■ PROBLEM
Please reproduce only the data that begins at the line containing "At what (x,y)" and stops after the line containing "Looking at the", changing "play-icon" to "pause-icon" and leaving all else unchanged. Omit the pictures from your answer.

■ DATA LISTING
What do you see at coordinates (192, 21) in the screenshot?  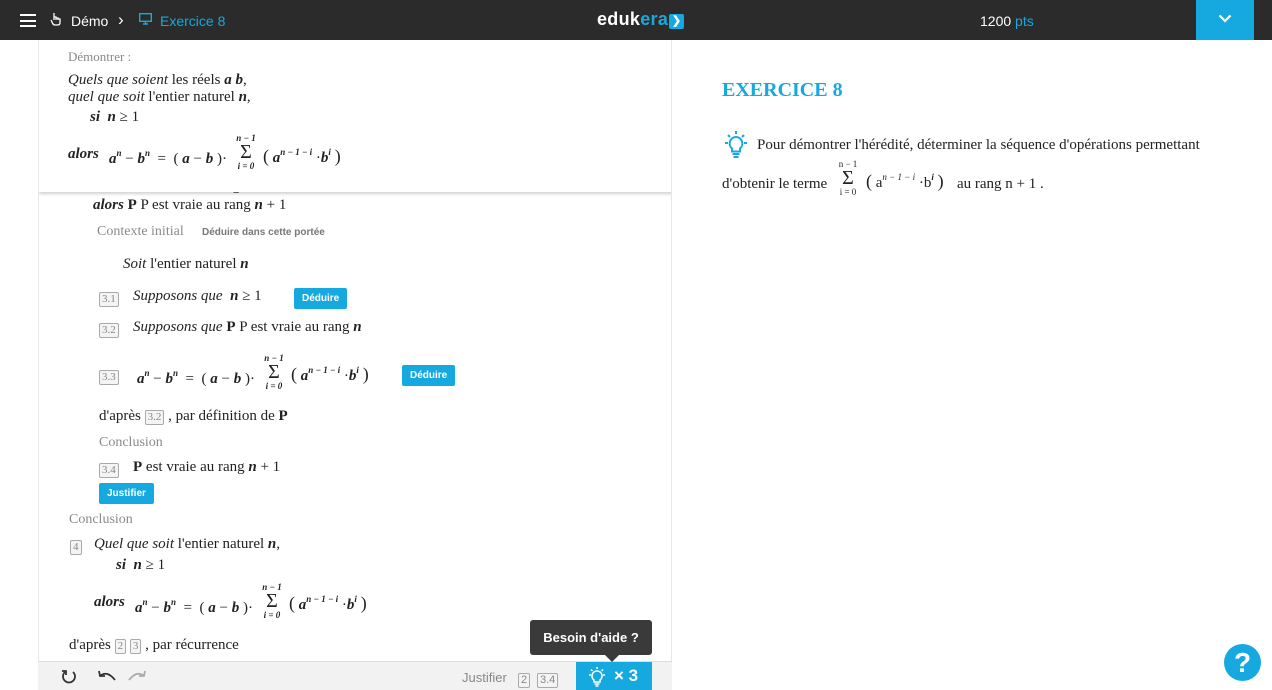 I see `breadcrumb-exercise: Exercice 8` at bounding box center [192, 21].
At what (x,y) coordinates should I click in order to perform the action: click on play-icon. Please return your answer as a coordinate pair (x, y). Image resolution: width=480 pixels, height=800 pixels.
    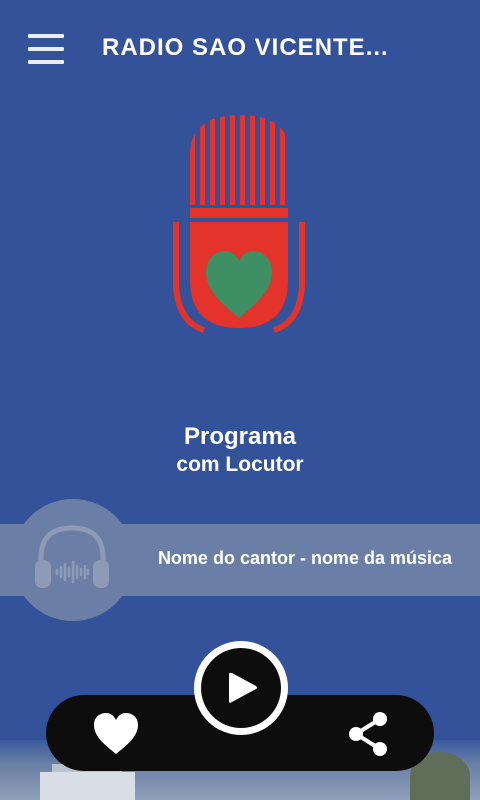
    Looking at the image, I should click on (243, 688).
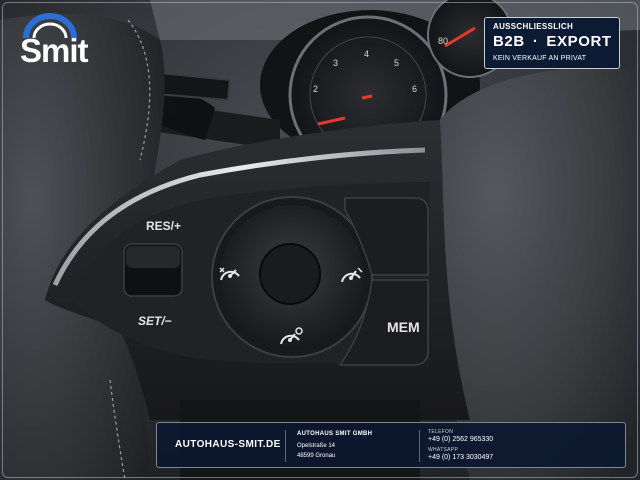  Describe the element at coordinates (460, 458) in the screenshot. I see `footer-whatsapp: +49 (0) 173 3030497` at that location.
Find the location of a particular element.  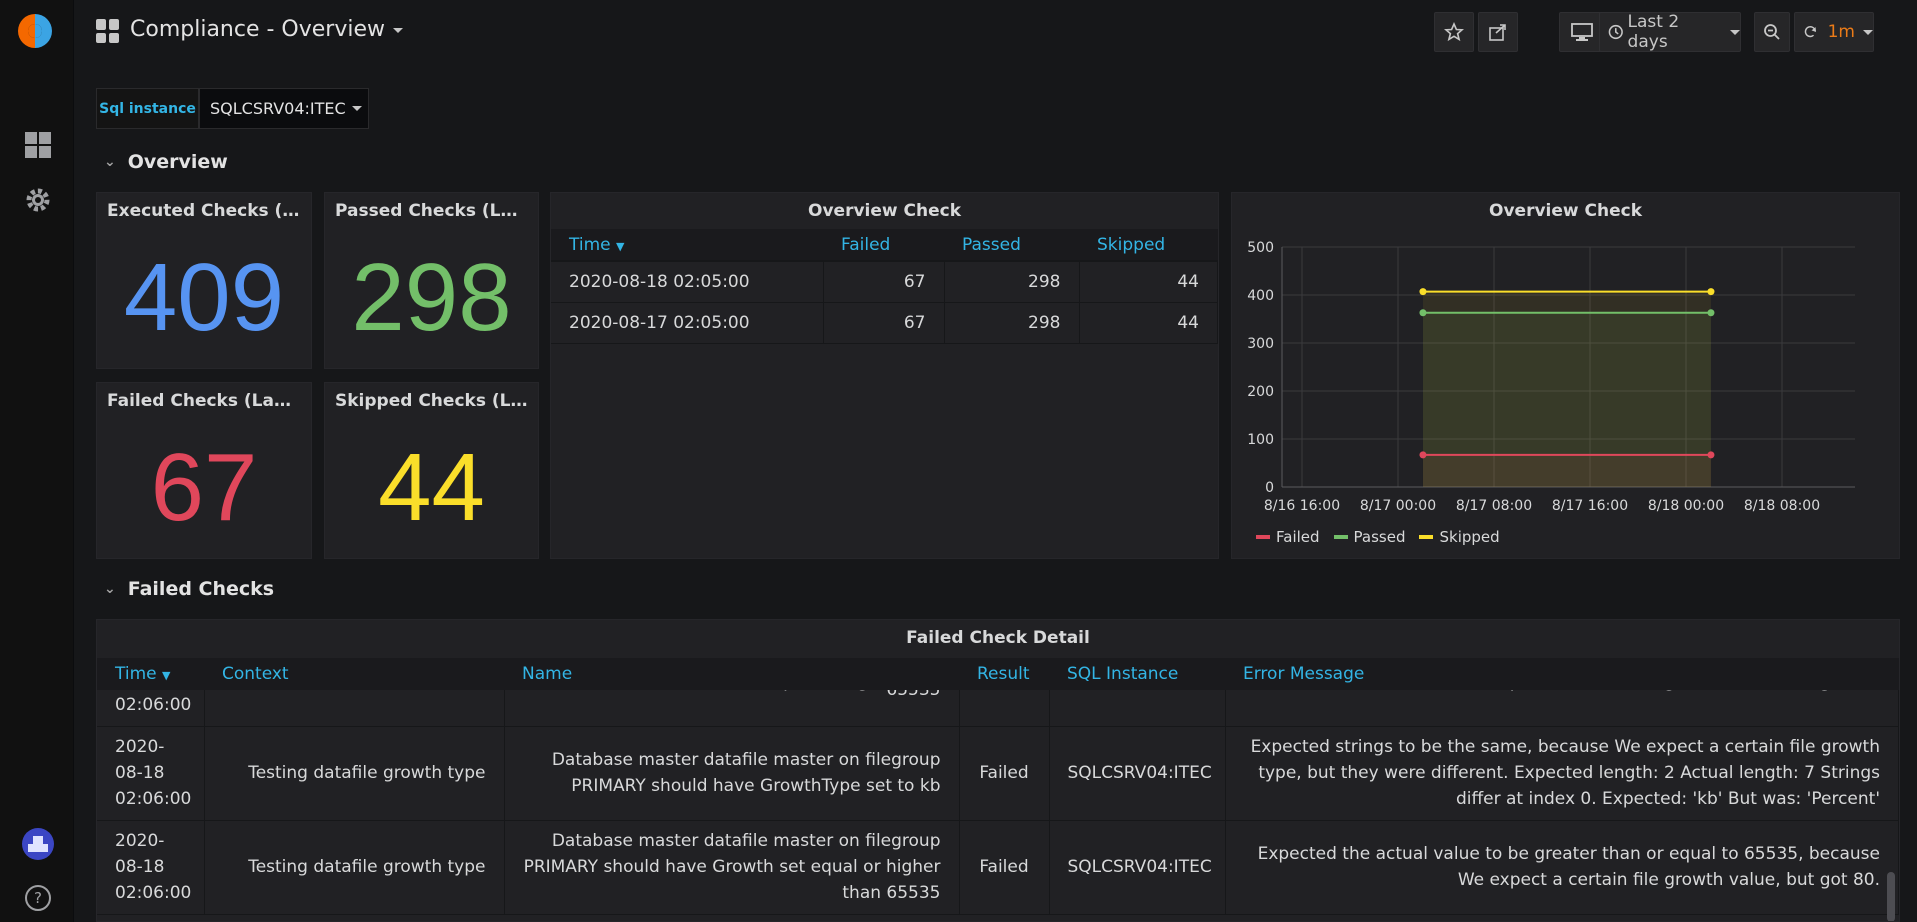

■ WORKED SOLUTION
At what (x,y) coordinates should I click in order to perform the action: click on pause-icon. Please return your answer as a coordinate pair (x, y). Image resolution: width=480 pixels, height=800 pixels.
    Looking at the image, I should click on (243, 688).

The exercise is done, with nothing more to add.